Variability is great too. The strategic objectives that you chase game to game are randomly assigned from a big stack of tiles and they significantly change how you approach each game - no opportunity to just rely on tried and tested methods and pathways each game. Equally, the actions that can be taken in each row and column of the game can also be randomly assigned which similarly means that synergies that were present in your previous games may no longer be there next time, while new tasty synergies will undoubtedly emerge.
Some fun to be had too with the ‘mini games’ that are going on throughout – perhaps you are going to use a tram to roam the streets of Barcelona, maybe you are going to lay tiles on a separate shared board for bonuses, maybe you are going to try to lay down lots of optional streets on the main board... Your strategic objectives might dictate which of these mini games you are concentrating on but each of them feels distinct and fun.
I do also enjoy a game that makes me concentrate not just on what to do but when to do it – timings, timings, timings.
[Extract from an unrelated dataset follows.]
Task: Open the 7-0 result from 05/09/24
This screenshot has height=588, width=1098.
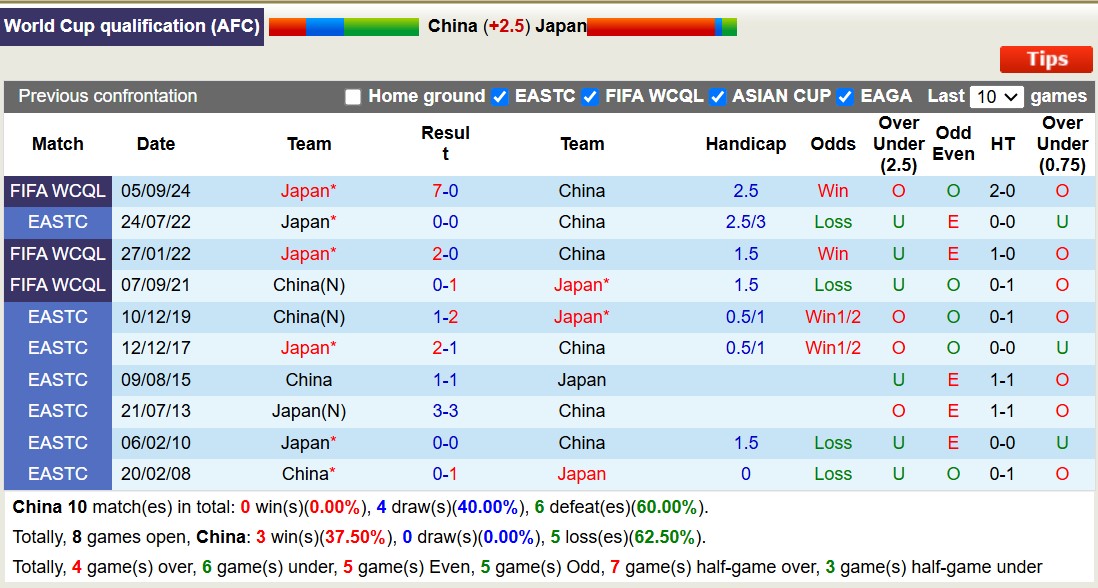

Barcelona lets me play with this nicely. When I build anything I return the Citizens that I have used down to the lower half of the board and when a particular section fills it triggers a scoring phase:
The ‘green’ section looking is full but I still need to keep playing? I better use some blue workers instead? Deciding which order to stack my two workers? Well I really want the pink section to fill quickly so that the scoring phase kicks in as I am as ready for it as I will ever be - Ok then let’s make sure my pink worker is on top of the stack and placed somewhere where I am guaranteed to use it this turn and trigger the end of the round.
…that blend of what to do and when to do it is great and makes for a nice bit of ‘push and pull’.
For any solo players reading this that are also planning on playing this multiplayer, some of the points I raised about the disparities in scoring in the solo section of this review also hold true in the multiplayer game. When introducing Barcelona to new players it’s going to be inevitable that a more experienced player is going to play better than someone who is brand new to it – but it’s going to be really easy for the new players to feel blown completely out of the water and demoralised and demotivated by what will likely be 100+ points difference between you and them. It’s probably worth explaining to them from the off that Barcelona isn’t going to be a tightly fought contest – someone is going to win and it’s going to be very clear on who the winner was and that they shouldn’t feel too deflated by the potential huge difference in scores.
But hey, this is a solo review not a multiplayer one so for now all I shall say is that while it may sound like I had a couple of issues with Barcelona, none of them have been enough to put me off the game – indeed I enjoyed it so much that I subsequently picked up a complete set of its promo tiles from the publisher and look forward to trying them out. This one is a keeper.

At a glance:
A strong effort from publisher Board & Dice and designer Dani Garcia. A particularly good solo game, if only for the fact that its wealth of choices and options makes for heavy bouts of (delicious) analysis paralysis that you can indulge in at your leisure.
+ A nice blend of strategic goals and reactive, tactical game play
+ A rather abstract game but good effort has been made to give some historical insights and thematic relevance
+ Reasonably easy solo mode which brings the main board to life and offers plenty of tactical pivots
+ Plenty of variability and different strategies to chase – each game feels fresh and different.
+ Every turn feels huge and satisfying.
+ / - Very easy to be locked into bouts of analysis paralysis which might be joy for some or quite the opposite for others.
- Difficulty levels of the solo opponent can feel difficult to get right for your level of ability
- So many points on offer in every turn that it’s easy to run away significantly with the game.